Résumé

  • RFC 9111 impose au cache qui voit une réponse sans erreur à une requête non sûre d’invalider l’URI cible, mais uniquement dans les caches traversés par cette requête.
  • Une purge dite globale exige donc des preuves distinctes sur les chemins de cache, les URI associées et les clés dérivées propres à l’application.

Prenons un incident volontairement hypothétique. Un client envoie un PUT, l’origine répond 204 No Content et le tableau de contrôle affiche aussitôt « purge globale terminée ». L’écriture a traversé un cache applicatif et une passerelle régionale. Pourtant, un nœud de périphérie situé hors de ce chemin continue de servir une page de collection construite à partir de l’ancien objet. Le code 204 n’identifie ni ce nœud oublié ni la clé dérivée de la collection.

Ce résultat ne révèle pas une faiblesse du protocole. Il montre la frontière entre une règle HTTP et une affirmation d’exploitation. RFC 9110 qualifie une méthode de sûre lorsque sa sémantique est essentiellement en lecture seule; GET, HEAD, OPTIONS et TRACE le sont. Pour une méthode susceptible de modifier l’état, RFC 9111 impose au cache de transmettre la requête à l’origine: il ne peut pas fabriquer une réponse avant d’avoir relayé la requête et reçu la réponse correspondante.

Une obligation précise naît ensuite de la réponse. Si un cache reçoit une réponse sans erreur à une méthode non sûre, il doit invalider l’URI cible. Dans ce contexte, « sans erreur » signifie un statut 2xx ou 3xx. Invalider peut consister à supprimer les réponses stockées correspondantes ou à les marquer comme invalides, de sorte qu’une validation soit obligatoire avant toute réutilisation. La règle empêche une réutilisation aveugle; elle ne certifie pas la disparition de toutes les copies du système.

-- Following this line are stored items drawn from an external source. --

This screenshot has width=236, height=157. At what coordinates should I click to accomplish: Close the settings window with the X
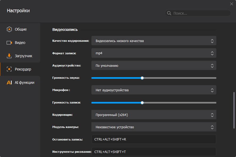[x=231, y=4]
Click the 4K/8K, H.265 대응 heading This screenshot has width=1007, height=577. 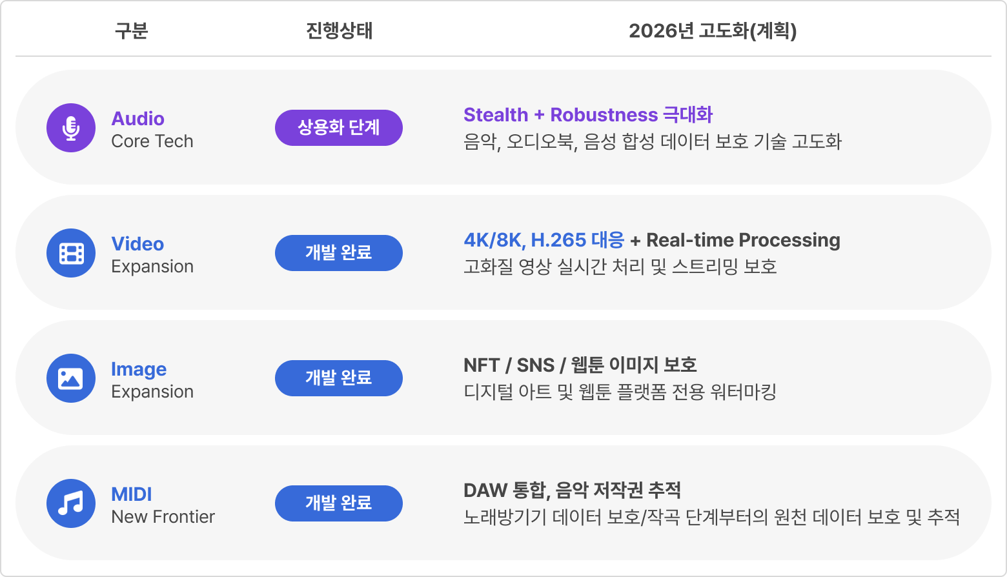[x=544, y=240]
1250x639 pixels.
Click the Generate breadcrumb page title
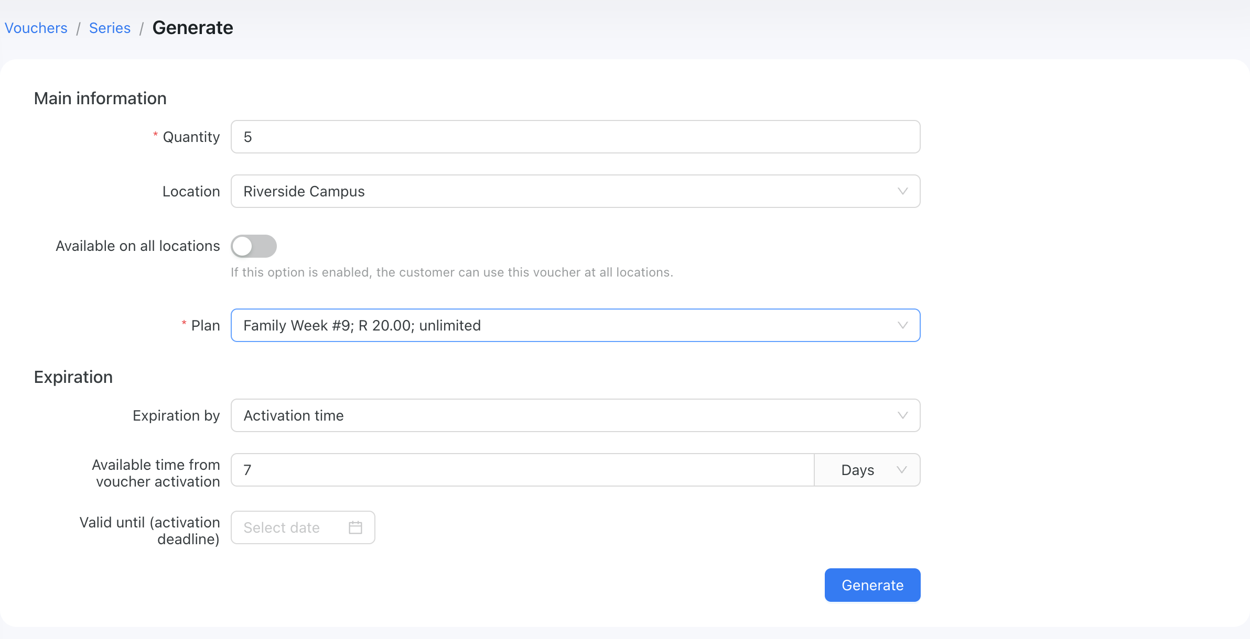click(192, 28)
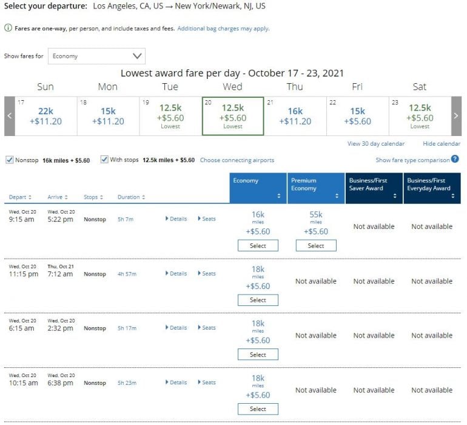This screenshot has height=425, width=467.
Task: Expand Details for the 6:15 am flight
Action: pyautogui.click(x=176, y=328)
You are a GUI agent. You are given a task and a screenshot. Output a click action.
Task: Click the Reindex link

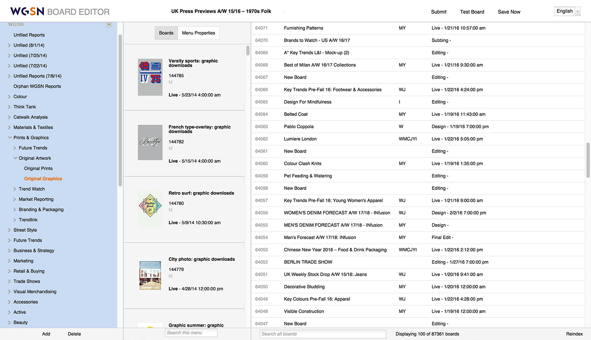(x=574, y=334)

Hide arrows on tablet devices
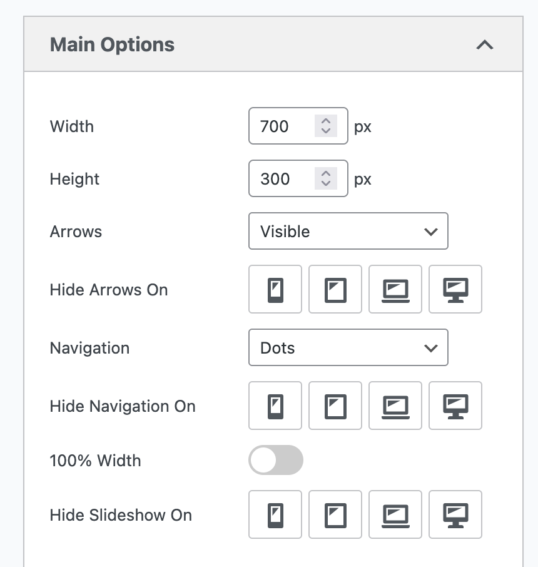click(335, 289)
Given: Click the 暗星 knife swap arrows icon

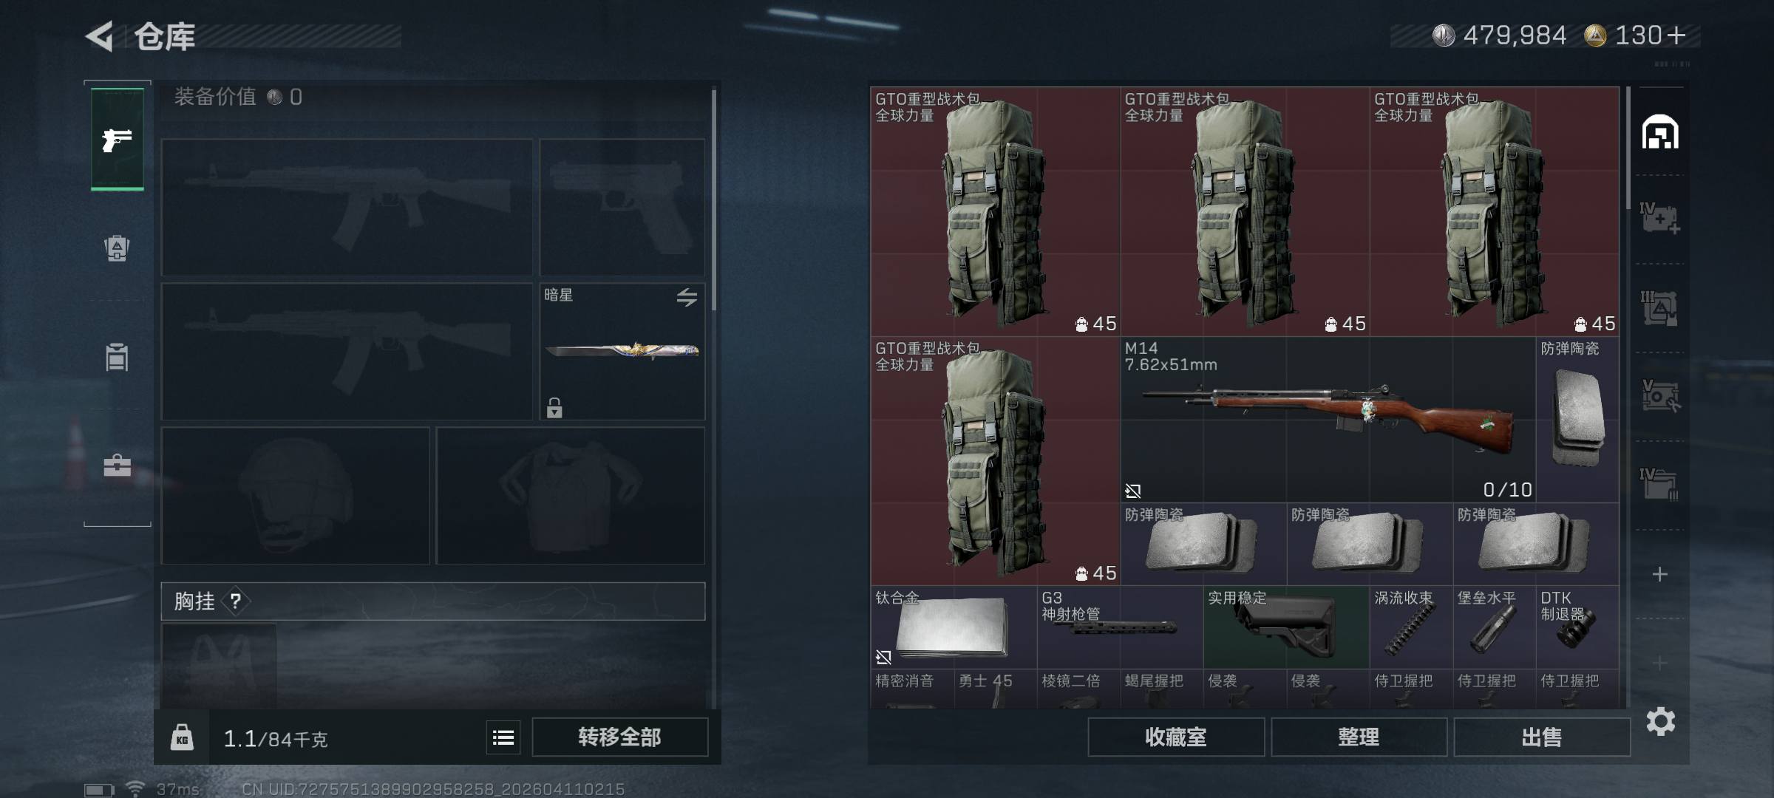Looking at the screenshot, I should point(687,297).
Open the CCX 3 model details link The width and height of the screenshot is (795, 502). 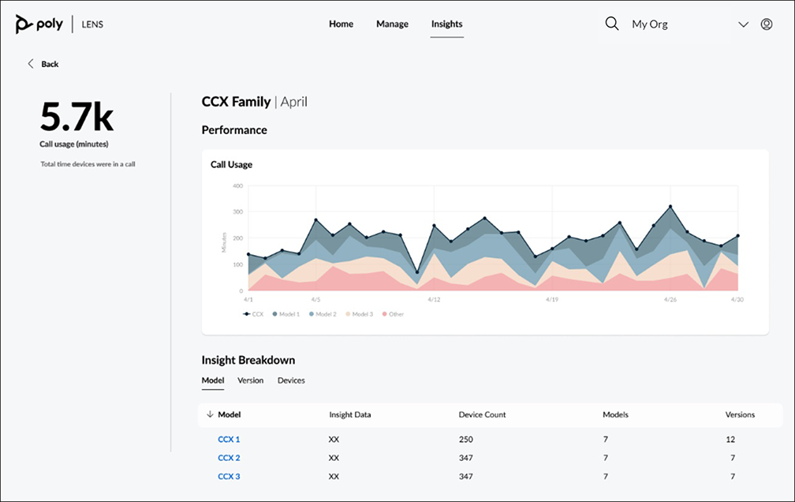pyautogui.click(x=229, y=476)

RFC 9111 autorise aussi l’invalidation d’autres URI. Les valeurs Location et Content-Location peuvent être candidates lorsqu’elles ont la même origine que l’URI cible. Cette faculté est utile, mais elle ne constitue pas un moteur universel de découverte des dépendances. Le cache ne doit pas déclencher cette invalidation pour une URI candidate d’une autre origine. Il n’est pas non plus tenu de deviner toutes les pages produit, listes, recherches, clés de substitution ou fragments précalculés dérivés par l’application.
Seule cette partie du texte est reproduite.